Work request
Nothing in the records may change. Output them all exactly.

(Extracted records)
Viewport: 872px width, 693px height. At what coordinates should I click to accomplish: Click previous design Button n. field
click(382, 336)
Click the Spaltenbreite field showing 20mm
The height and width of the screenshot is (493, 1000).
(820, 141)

Exercise output
Viewport: 872px width, 693px height. At what coordinates should I click to accomplish: Click previous design Button n. field
click(382, 336)
Click the Spaltenbreite field showing 20mm
The height and width of the screenshot is (493, 1000).
(820, 141)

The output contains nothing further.